Elastic Beanstalk Healthcheck with a Django App

The Problem

Elastic Beanstalk (EB) is an orchestration service offered by Amazon Web Services (AWS) for deploying web applications. The good thing about EB is that it handles much of the setup for you. The bad thing is that EB also includes services, such as Healthchecks, that do not work for a Django app without additional setup.

Although my app was deployed and appeared to be working correctly, the Elastic Beanstalk environment reported Severe/Degraded state. The health monitoring was reporting that 100% of the requests to the load balancer were 4xx requests:

"GET /healthcheck/ HTTP/1.1" 400 154 "-" "ELB-HealthChecker/2.0" "-"

For my environment, the issue was caused because the ELB-HealthChecker was pinging the local IP address of the EC2 server hosting my app. This is an issue for two reasons. First, Django requires the IP address to be added to ALLOWED_HOSTS. Second, the troublesome IP address is dynamically assigned (meaning you can’t just manually add it in settings.py). In this post I will go over my experience, and how I managed to resolve this issue.

For the record, despite the health check constantly failing, the application was indeed working and running fine.

Finding a Solution

As with many errors of this type, I took to the Internet conducting searches on Django, Elastic Beanstalk, and HealthCheck. StackOverflow provided several useful snippets but this post looked promising. Unfortunately, that post was from 2019 and the solution did not work because AWS had updated their EC2 metadata service to require a token.

This Is The Way

After reading more about using tokens to obtain the needed IP address, I was able to produce this code for the settings.py file.

# settings.py
...
try:
    IMDSv2_TOKEN = requests.put('http://169.254.169.254/latest/api/token', headers={
        'X-aws-ec2-metadata-token-ttl-seconds': '3600'
    }).text
    EC2_PRIVATE_IP = requests.get('http://169.254.169.254/latest/meta-data/local-ipv4', timeout=0.01, headers={
        'X-aws-ec2-metadata-token': IMDSv2_TOKEN
    }).text
    # print('EC2_PRIVATE_IP', EC2_PRIVATE_IP)
except requests.exceptions.RequestException:
    EC2_PRIVATE_IP = None

ALLOWED_HOSTS = ['YourDomain.com']

if EC2_PRIVATE_IP:
    ALLOWED_HOSTS.append(EC2_PRIVATE_IP)
...

This changed the health check responses from 400 to 200!

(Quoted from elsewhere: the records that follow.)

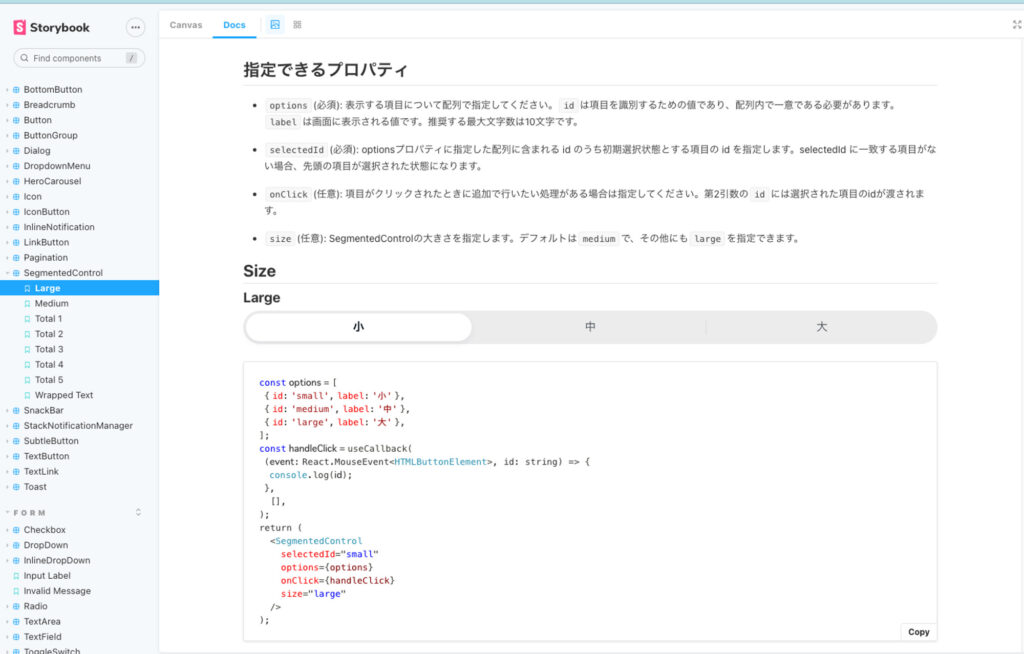The width and height of the screenshot is (1024, 654).
Task: Click the bookmark icon next to the Large story
Action: [x=26, y=287]
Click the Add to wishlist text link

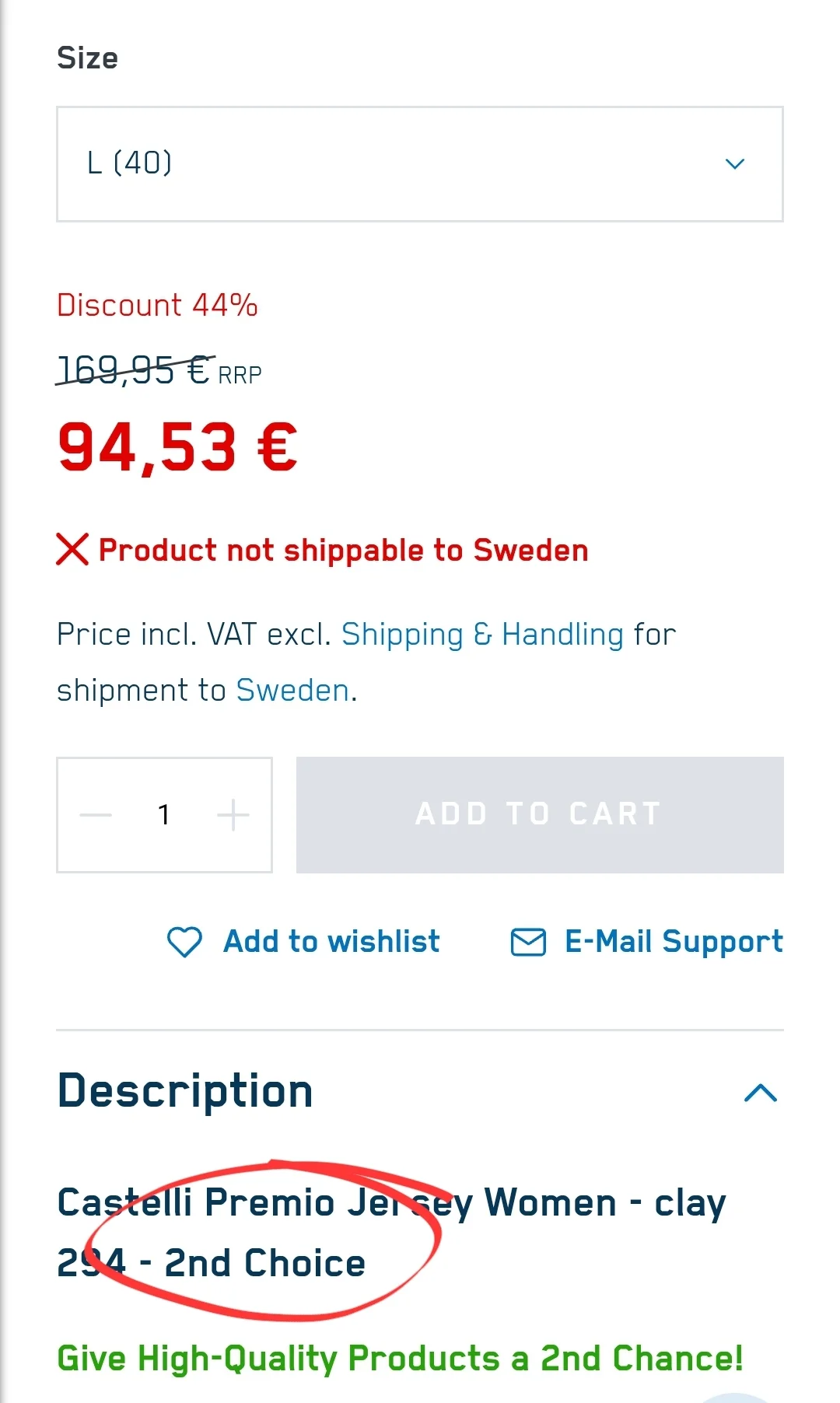pos(331,942)
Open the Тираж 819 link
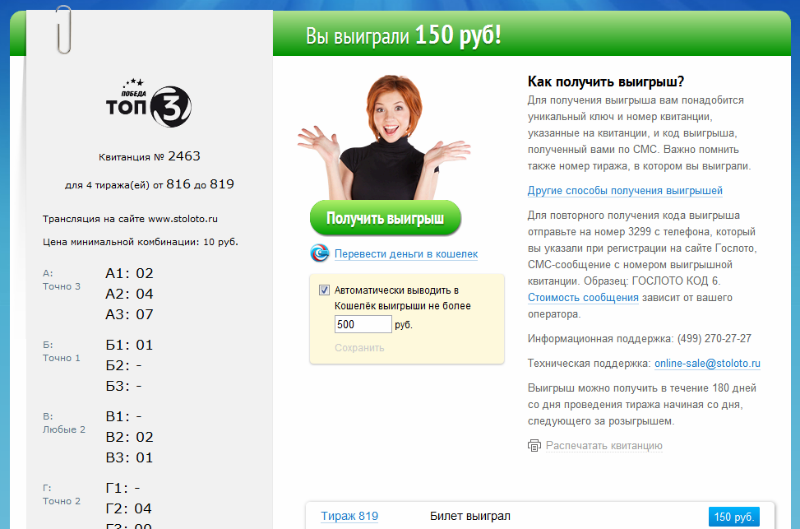This screenshot has width=800, height=529. pyautogui.click(x=349, y=516)
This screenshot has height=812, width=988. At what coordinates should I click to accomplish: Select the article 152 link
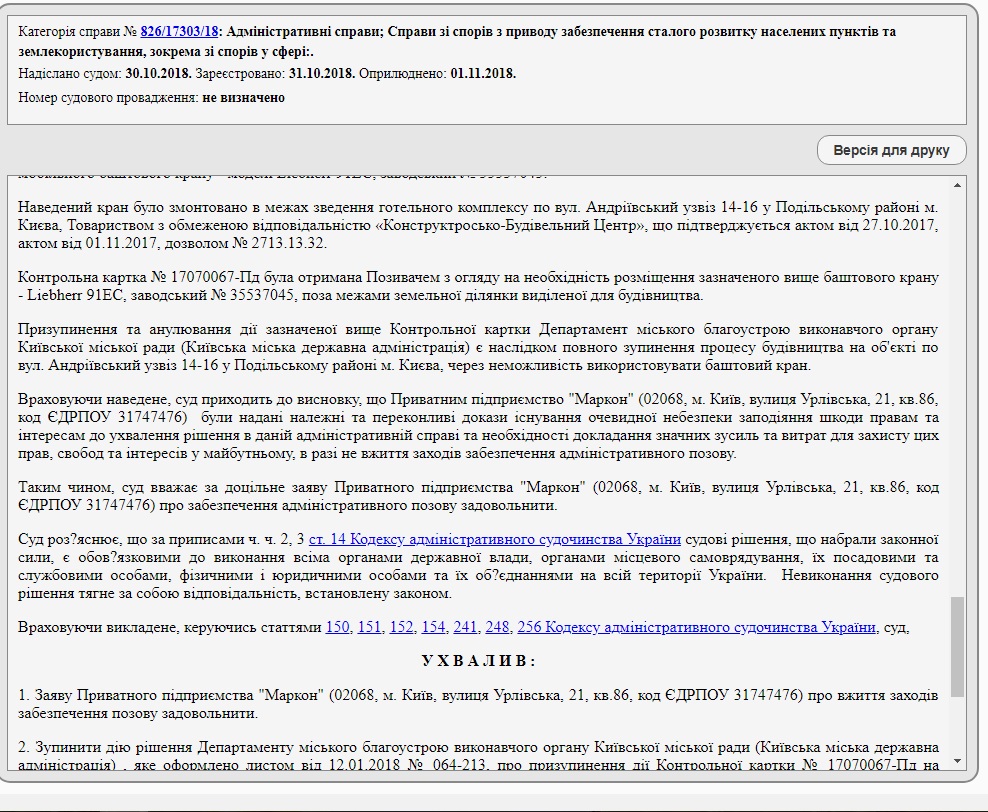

"GET /healthcheck/ HTTP/1.1" 200 186 "-" "ELB-HealthChecker/2.0" "-"

Seeing the green “Ok” checkmark in the EB dashboard is a good feeling and makes it much easier to go home in the evening.

As a final note, I also changed the health check path from the root path “/” to a dedicated path of “/healthcheck/”. Using the root path would likely work but then you may have to deal with redirects and handling 3xx response codes. I find a dedicated path & logic to be a better fit for my needs.